I eased the unmarked cruiser out onto the highway, its 424 cubic cc, VJ engine purring. Traffic was heavy that day, as convoys of Usenet semi-trailers barrelled their way down the Information Super Highway. Biker gangs using Crack steered clear of our sedan searching instead for Internet tourists in Bermuda shorts and Nikon cameras around their necks. The Internet was no longer a safe place for innocents. My partner, Friday, sat next to me playing with his IRC CB, channel surfing for trouble.
"Unit 7, unit 7. Woman reporting a 426. Over," came the printout on the netcops IRC channel.
Friday turned to me and gave me that look. The look that he gets when he wants to tear someone's head off. Friday is 6'6" and 230 pounds. He enjoys inflicting pain when necessary. "It's guys like this who give the Internet a bad name. Lets go see what we can do to help," said Friday as he placed the flashing blue Kojak on the top of the sedan as I popped the car into 5th and slashed by the Usenet truckers hauling their load of pornographic magazines and political soapboxes.
We arrived at a Holiday Inn where the lady was staying. Her eyes were red and she looked like a Mac had hit her. Under the hurt she was actually quite pleasant to look at, kind of like the girl next door. Her name was Mary and in between sobs we sat her down and ordered espresso from the lounge bar. "It was terrible. I feel so violated. I'd like to kill the bastard," spat Mary with a vehemence that only Friday could understand.
"Just the facts, mam," said Friday.
"I'm here overseas for 9 weeks on assignment for my company. My husband is back home with our daughter and we decided to stay in contact via the Internet. I carry my subnotebook with me everytime I travel. My husband and I get along great but 9 weeks away from each other is just too long so we engage in cyber-sex. You know, private IRC channel, getting undressed behind locked doors and describing in intimate detail what we are doing to each other. We've been doing it almost daily for the past 3 weeks."
"But this last time was different. My husband asked me to do all sorts of weird and kinky things and I agreed but it just seemed wrong. After we finished our 3 hour session, my husband called later that day saying that his Internet system was under ICMP redirect attack and that he hasn't been able to get Internet access for the past 24 hours."
Friday cut her off, "Do you use any protection?"
"I normally would have used PGP (Pretty Good Privacy), but I forgot to install it on my computer before I left home. Listen, this guy at the other end must have been listening in on my previous sessions with my husband because he knew all the right things to say to me so as to not arouse my suspicions." Her lip trembled as she tried to hold back her tears but both Friday and myself knew that time may heal all wounds but the scar remains.

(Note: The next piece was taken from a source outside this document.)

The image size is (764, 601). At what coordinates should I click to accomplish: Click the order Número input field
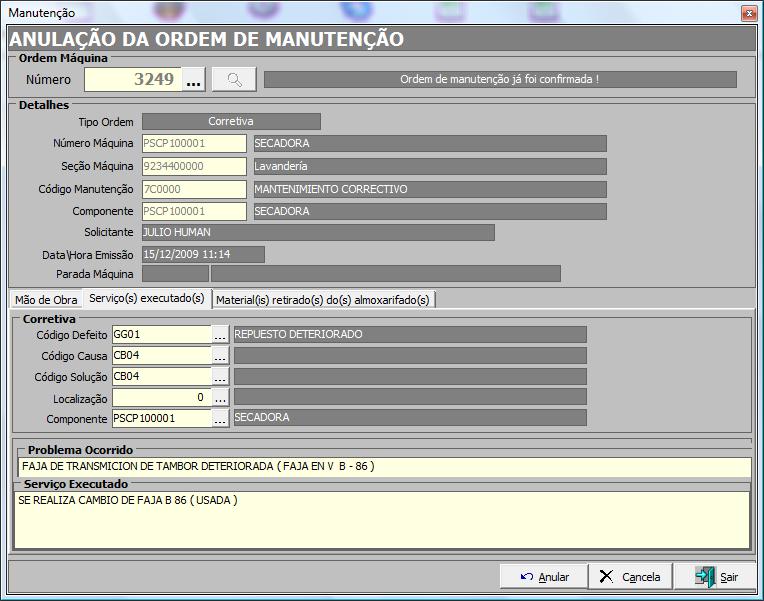[x=132, y=79]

It was my turn now to bring down the hard facts, "Mary, it looks like you are the victim of a 426 - net-rape. There are no laws on the Internet, no police, no government to turn to. Friday and myself act as volunteers in this neck of the woods along with thousands of others like ourselves throughout the world who mete out our form of frontier justice. What would you like done once we catch the perp?"
She didn't hesitate for a moment, "I want nine of his fingers broken."
"Why nine?" I asked.
"There's no greater torture than using the Internet with one finger."

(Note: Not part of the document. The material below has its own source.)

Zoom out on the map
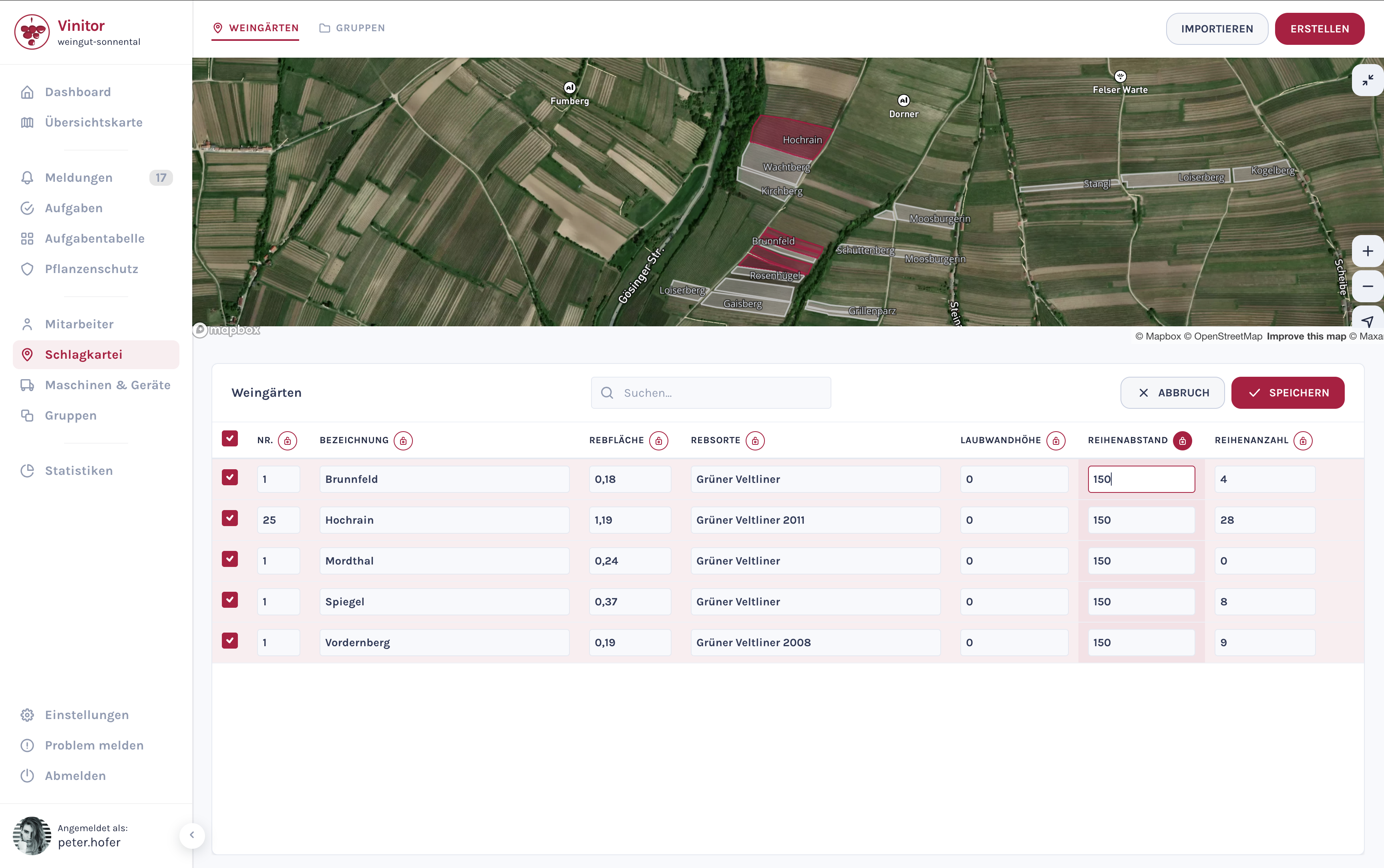Image resolution: width=1384 pixels, height=868 pixels. (x=1367, y=286)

Friday smiled. Mary had made herself a lifetime fan.
We were able to track down the perp via the historical data sampling we collect daily via our RMON probe. We just correlated the packets with Mary's known IP address and the time of day that the incident happened. Once we had the perp's IP address we contacted our fellow "cowboys" in that area who worked with the sysadmin who backtracked through the Unix logs and found the guy. Needless to say, he will never type fast again.